Broadly applicable quantum advantage, particularly in classical data processing and machine learning, has been a fundamental open problem. In this work, we prove that a small quantum computer of polylogarithmic size can perform large-scale classification and dimension reduction on massive classical data by processing samples on the fly, whereas any classical machine achieving the same prediction performance requires exponentially larger size. Furthermore, classical machines that are exponentially larger yet below the required size need superpolynomially more samples and time.
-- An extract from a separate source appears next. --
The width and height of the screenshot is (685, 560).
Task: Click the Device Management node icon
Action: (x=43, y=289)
We validate these quantum advantages in real-world applications, including single-cell RNA sequencing and movie review sentiment analysis, demonstrating four to six orders of magnitude reduction in size with fewer than 60 logical qubits. These quantum advantages are enabled by quantum oracle sketching, an algorithm for accessing the classical world in quantum superposition using only random classical data samples. Combined with classical shadows, our algorithm circumvents the data loading and readout bottleneck to construct succinct classical models from massive classical data, a task provably impossible for any classical machine that is not exponentially larger than the quantum machine. These quantum advantages persist even when classical machines are granted unlimited time or if BPP=BQP, and rely only on the correctness of quantum mechanics. Together, our results establish machine learning on classical data as a broad and natural domain of quantum advantage and a fundamental test of quantum mechanics at the complexity frontier.
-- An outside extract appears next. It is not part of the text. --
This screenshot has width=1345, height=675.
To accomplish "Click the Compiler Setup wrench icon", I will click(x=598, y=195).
翻译：摘要：广泛适用的量子优势，尤其是在经典数据处理和机器学习领域，一直是一个根本性的开放问题。在本工作中，我们证明：一个规模仅为多对数（polylogarithmic）的小型量子计算机，能够通过对样本实时处理，对海量经典数据执行大规模分类与降维任务；而任何实现相同预测性能的经典机器，其规模必须呈指数级扩大。此外，那些规模虽呈指数级扩大但仍未达到所需规模的经典机器，则需要超多项式（superpolynomial）数量的更多样本和更长处理时间。我们在实际应用场景中验证了这些量子优势，包括单细胞RNA测序及电影评论情感分析，结果表明：在少于60个逻辑量子比特的条件下，规模实现了四至六个数量级的缩减。这些量子优势源于“量子神谕草图”（quantum oracle sketching）算法，该算法仅利用随机经典数据样本，即可在量子叠加态中访问经典世界。结合经典阴影（classical shadows）技术，我们的算法规避了数据加载与读出瓶颈，可从海量经典数据中构建简洁的经典模型——任何规模未呈指数级大于该量子机器的经典机器，都被证明无法完成此任务。即使允许经典机器拥有无限时间，或假设BPP=BQP，这些量子优势依然存在；其成立仅依赖于量子力学的正确性。综上，我们的成果确立了经典数据上的机器学习作为量子优势广泛且自然的领域，并成为复杂性前沿对量子力学的基础性检验。